- Source material
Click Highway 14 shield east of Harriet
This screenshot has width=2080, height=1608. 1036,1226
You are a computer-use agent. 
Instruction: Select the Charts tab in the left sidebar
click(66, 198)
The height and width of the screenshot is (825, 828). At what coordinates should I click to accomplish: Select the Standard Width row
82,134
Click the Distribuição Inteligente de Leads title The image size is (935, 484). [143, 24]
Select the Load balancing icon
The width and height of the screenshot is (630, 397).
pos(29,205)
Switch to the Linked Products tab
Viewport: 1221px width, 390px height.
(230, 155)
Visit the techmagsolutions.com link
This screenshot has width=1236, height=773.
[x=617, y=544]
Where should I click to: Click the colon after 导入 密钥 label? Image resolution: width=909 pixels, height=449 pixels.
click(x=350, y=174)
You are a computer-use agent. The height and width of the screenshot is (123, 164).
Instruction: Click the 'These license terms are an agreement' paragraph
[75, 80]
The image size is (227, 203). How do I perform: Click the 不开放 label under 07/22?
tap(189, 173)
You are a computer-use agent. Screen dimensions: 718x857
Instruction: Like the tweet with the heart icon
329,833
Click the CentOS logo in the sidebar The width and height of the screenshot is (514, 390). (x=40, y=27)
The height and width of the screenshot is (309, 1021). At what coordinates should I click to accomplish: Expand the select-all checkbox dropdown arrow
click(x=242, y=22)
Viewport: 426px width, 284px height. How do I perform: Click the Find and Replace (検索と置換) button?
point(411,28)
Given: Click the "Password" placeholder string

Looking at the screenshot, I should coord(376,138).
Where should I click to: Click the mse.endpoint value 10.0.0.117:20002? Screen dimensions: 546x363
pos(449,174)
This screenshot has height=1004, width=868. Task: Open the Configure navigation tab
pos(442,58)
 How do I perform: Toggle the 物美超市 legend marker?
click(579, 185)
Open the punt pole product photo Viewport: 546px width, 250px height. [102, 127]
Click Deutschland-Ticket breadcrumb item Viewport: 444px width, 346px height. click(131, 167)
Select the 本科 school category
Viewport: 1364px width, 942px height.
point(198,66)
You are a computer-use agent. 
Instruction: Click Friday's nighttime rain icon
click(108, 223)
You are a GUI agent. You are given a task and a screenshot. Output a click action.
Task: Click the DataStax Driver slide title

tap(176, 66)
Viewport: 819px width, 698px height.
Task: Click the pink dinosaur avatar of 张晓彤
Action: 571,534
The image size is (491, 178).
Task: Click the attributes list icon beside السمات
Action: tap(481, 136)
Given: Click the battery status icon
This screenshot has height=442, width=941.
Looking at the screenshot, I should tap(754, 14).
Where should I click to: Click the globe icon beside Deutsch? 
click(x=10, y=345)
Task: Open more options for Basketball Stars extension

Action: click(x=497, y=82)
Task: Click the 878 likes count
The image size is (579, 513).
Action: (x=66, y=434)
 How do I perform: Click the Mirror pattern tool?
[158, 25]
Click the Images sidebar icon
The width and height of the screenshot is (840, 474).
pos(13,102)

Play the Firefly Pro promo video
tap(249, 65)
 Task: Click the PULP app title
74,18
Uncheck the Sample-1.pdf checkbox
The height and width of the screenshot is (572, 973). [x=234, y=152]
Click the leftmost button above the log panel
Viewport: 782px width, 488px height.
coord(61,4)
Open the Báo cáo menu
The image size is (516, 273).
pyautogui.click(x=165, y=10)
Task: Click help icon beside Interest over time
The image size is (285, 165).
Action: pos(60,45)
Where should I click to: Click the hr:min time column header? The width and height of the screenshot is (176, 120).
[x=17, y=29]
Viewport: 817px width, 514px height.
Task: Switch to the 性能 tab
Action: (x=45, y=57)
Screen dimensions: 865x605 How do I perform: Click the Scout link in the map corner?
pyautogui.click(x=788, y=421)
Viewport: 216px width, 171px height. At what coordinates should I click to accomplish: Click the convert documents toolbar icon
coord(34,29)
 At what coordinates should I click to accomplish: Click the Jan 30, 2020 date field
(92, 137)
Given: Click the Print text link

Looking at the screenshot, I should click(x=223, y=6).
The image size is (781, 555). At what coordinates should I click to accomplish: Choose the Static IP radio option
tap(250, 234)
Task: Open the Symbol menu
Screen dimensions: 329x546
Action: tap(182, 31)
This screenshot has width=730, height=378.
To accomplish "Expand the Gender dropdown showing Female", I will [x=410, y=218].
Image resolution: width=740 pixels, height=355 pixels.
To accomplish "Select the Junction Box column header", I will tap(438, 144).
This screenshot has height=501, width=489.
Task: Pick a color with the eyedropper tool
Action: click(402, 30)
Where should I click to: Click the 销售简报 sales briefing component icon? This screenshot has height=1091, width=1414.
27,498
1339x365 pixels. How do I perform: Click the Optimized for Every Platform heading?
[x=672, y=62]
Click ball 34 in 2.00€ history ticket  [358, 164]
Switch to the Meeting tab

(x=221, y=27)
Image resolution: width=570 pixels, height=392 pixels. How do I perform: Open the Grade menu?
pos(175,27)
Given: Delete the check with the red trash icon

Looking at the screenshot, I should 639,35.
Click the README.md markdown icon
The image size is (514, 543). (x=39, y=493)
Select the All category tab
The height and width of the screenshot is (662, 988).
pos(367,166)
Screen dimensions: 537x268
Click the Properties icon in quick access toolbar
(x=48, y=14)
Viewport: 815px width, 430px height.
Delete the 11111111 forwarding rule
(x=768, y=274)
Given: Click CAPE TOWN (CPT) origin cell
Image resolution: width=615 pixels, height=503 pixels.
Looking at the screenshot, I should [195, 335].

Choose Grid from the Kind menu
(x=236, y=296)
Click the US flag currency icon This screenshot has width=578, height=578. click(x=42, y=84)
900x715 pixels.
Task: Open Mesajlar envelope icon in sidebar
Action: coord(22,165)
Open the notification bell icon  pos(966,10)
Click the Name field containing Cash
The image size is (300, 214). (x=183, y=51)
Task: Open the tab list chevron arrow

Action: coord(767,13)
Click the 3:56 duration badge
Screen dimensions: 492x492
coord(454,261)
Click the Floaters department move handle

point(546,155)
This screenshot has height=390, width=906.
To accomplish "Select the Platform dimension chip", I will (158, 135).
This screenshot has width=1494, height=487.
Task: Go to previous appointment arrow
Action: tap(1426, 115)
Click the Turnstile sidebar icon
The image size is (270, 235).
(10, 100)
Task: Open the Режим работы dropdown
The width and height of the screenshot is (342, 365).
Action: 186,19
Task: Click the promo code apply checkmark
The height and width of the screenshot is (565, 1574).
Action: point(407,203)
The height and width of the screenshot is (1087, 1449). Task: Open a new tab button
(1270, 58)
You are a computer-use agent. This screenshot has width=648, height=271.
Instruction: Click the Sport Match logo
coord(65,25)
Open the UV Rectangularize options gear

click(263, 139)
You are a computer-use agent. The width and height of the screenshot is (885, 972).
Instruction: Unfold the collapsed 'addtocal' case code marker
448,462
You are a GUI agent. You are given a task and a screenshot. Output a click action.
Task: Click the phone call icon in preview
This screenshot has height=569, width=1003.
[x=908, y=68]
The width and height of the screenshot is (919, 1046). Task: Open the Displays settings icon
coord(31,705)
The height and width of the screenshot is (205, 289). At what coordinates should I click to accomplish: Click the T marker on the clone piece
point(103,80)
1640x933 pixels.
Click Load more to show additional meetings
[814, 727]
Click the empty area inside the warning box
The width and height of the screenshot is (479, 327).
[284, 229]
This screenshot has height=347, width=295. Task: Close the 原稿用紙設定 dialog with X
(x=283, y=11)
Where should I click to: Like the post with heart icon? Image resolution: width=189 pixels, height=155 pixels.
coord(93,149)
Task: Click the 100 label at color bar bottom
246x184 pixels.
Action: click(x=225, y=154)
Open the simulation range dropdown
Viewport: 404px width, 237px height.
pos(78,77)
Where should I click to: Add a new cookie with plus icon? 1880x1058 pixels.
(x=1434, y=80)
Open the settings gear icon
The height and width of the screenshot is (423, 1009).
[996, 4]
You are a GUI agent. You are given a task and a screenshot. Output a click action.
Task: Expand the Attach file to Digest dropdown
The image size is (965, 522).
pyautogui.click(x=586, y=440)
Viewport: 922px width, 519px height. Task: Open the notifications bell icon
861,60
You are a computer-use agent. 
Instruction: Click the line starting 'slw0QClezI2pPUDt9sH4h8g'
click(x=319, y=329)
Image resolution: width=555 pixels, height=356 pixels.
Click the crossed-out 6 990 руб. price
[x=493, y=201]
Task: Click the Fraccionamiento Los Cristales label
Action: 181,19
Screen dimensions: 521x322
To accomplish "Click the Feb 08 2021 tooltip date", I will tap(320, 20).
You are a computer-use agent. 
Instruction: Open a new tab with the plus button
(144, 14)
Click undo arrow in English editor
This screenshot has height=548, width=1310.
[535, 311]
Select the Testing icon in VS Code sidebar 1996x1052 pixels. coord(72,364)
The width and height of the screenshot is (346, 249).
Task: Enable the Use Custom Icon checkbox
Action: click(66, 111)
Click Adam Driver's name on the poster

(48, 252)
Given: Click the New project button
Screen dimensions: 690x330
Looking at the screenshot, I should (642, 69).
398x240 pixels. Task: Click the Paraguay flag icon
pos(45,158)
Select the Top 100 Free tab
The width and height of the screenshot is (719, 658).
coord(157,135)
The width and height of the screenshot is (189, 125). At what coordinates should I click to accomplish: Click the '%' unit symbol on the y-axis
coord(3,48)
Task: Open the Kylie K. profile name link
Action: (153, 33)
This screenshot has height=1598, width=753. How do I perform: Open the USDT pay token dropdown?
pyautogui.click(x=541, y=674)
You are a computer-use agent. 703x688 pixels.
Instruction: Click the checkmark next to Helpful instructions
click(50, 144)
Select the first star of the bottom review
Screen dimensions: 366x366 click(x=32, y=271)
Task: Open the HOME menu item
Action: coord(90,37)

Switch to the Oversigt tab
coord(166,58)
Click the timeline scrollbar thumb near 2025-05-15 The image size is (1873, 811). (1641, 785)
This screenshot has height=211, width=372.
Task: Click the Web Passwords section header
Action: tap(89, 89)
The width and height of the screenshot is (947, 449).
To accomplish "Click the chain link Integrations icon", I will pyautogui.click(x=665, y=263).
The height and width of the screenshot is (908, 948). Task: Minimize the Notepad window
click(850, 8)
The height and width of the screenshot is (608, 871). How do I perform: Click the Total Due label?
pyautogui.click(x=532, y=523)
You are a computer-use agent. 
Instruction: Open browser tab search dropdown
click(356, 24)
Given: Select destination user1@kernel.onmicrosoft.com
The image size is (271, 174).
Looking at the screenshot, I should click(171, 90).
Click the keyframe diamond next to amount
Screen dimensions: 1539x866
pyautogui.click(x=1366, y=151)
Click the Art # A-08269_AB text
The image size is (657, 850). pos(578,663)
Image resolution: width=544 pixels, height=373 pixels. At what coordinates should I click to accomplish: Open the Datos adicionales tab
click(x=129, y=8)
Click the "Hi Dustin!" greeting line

- Work required
Write out the records word for word, from the beginning through the line containing "pos(29,205)", with both ends included.

- Exercise response
Click Highway 14 shield east of Harriet
This screenshot has width=2080, height=1608. 1036,1226
You are a computer-use agent. 
Instruction: Select the Charts tab in the left sidebar
click(66, 198)
The height and width of the screenshot is (825, 828). At what coordinates should I click to accomplish: Select the Standard Width row
82,134
Click the Distribuição Inteligente de Leads title The image size is (935, 484). [143, 24]
Select the Load balancing icon
The width and height of the screenshot is (630, 397).
pos(29,205)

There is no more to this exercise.